I’ve been playing with Microsoft’s Azure Machine Learning Studio (https://studio.azureml.net/), this last month. We’ve been doing some analysis of a recent customer survey, and wanted to run some cluster analysis. Not rocket science, but equally, not something particularly do-able in Excel. So what should we use? SPSS? R? SAS?
Azure Machine Learning Studio (AMLS for short) is a newcomer – the name sums it up pretty well. It’s a Studio (so, not a language like R), it is for Machine Learning (not just for basic stats) and it’s cloud-based (not a downloadable). Oh, and it seems to be very cheap/free (I managed to do all my work in the free tier). But the question is – can a humble marketer grapple with it to get a real job done? Not just a “Hello World” app, but something useful?
My experience with this sort of project, is that there are three things that stand in your way of getting to a useful result:
- Knowing what you’re doing What the clustering algorithms actually mean, when you’re allowed to use them, interpreting the results correctly, that sort of thing.
- Data-mulching. I’m not sure if this is a real phrase, but it’s the task of struggling with the data sent to you in some horrible format (Excel 97 spreadsheet with missing values, unusable column names, ambiguous answers and so on) and turning it in to something neat to be used by your algorithms. In my experience 80% of the elapsed time on a project is data-mulching.
- Learning the tool. Okay, your data is clean, you know what algorithm you want to use – but you’re not there yet.

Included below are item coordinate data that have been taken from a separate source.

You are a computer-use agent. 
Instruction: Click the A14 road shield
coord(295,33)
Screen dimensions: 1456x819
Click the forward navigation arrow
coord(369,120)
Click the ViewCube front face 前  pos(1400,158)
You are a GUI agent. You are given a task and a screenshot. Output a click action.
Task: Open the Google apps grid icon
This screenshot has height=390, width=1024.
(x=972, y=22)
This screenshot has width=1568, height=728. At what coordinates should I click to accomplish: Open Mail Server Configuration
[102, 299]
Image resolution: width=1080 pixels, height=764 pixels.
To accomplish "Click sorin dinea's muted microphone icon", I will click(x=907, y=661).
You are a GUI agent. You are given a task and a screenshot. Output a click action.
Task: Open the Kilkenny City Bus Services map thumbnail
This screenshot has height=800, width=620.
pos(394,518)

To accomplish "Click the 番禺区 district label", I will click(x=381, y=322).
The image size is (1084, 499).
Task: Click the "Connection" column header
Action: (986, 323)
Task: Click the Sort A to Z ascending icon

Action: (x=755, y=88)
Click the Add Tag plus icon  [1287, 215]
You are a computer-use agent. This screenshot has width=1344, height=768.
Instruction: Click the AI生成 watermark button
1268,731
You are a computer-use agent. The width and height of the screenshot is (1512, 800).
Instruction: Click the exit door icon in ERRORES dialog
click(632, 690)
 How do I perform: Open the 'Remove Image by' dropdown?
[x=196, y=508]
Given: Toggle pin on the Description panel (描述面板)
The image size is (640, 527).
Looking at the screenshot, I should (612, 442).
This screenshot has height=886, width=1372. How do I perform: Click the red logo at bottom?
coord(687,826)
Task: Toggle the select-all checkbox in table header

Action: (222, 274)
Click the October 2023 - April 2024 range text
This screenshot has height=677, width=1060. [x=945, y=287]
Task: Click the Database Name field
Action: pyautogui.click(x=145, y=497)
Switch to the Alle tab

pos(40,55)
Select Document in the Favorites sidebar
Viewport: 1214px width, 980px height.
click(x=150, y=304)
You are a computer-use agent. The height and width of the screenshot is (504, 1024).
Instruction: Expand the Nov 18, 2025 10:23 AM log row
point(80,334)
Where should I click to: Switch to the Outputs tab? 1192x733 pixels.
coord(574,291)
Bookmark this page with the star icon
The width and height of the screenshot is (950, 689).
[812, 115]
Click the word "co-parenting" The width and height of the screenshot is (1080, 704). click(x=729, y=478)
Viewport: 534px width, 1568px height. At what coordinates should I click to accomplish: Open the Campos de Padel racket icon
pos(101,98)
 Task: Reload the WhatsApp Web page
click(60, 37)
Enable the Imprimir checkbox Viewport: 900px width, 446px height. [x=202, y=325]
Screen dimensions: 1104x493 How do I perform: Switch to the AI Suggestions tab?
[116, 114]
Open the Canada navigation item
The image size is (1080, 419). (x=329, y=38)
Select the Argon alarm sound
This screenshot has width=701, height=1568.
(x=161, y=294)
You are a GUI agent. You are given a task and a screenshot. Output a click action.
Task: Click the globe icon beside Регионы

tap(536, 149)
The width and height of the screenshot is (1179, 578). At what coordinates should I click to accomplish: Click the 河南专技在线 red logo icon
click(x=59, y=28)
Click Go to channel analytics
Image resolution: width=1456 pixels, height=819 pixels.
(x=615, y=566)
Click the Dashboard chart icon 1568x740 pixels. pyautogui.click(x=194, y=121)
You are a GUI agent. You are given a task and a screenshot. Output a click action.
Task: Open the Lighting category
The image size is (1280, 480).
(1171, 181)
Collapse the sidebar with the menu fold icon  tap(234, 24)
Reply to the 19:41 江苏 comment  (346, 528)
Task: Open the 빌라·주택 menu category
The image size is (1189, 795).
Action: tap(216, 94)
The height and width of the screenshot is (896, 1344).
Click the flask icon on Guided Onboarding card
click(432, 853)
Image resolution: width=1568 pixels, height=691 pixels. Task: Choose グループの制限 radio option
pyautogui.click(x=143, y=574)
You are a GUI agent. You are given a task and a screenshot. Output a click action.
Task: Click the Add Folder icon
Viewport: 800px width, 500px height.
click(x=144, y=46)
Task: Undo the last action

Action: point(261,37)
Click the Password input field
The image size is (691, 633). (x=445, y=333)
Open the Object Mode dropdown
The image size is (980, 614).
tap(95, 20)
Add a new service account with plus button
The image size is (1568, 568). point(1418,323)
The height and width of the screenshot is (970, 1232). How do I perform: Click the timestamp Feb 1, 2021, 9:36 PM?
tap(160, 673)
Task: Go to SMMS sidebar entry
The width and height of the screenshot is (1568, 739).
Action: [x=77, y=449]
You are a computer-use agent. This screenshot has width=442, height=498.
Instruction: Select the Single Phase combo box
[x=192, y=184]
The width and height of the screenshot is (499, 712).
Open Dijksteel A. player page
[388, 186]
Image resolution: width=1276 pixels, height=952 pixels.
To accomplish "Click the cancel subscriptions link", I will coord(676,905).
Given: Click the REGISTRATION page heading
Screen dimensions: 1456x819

Do you know how to load that data in to SPSS? How to pull out a subset for training in R? How to cross-validate in SAS? You have to learn to the tooling too.
Where AMLS excels is in (2) and (3). For item (1) – there’s information about what the various algorithms do, videos and background information, but these are no substitute for a decent course in ML, or Data Science! And nor would Microsoft claim it to be. They do offer some courses in this field (e.g. https://www.edx.org/course/principles-machine-learning-microsoft-dat203-2x-4), and obviously you can learn from lots of places. But if you don’t know your SVMs from your ANNs, you’re not going to get that here.
That’s fair enough – so what about (2) and (3)? I’ve had terrible trouble with both in the past. I’ll take each in turn.
There are two real problems with data-mulching – firstly the endless idiosyncrasies of different datasets. The format (CSV, other delimited types, SPSS format, Excel formats, problems with escape characters etc. etc. ad nauseam) is only the start of it. You then have issues of missing data and the multitude of methods for dealing with it, classification of manually entered data (or free-text analysis), combining of multiple datasets (with lookups) and so on. But then, the second problem is the iterative nature of fixing these things. You think you’ve fixed that problem with classifying a particular column in to groups (say), then you realise you’ve missed something and have to do it over. The whole thing can be very time-consuming.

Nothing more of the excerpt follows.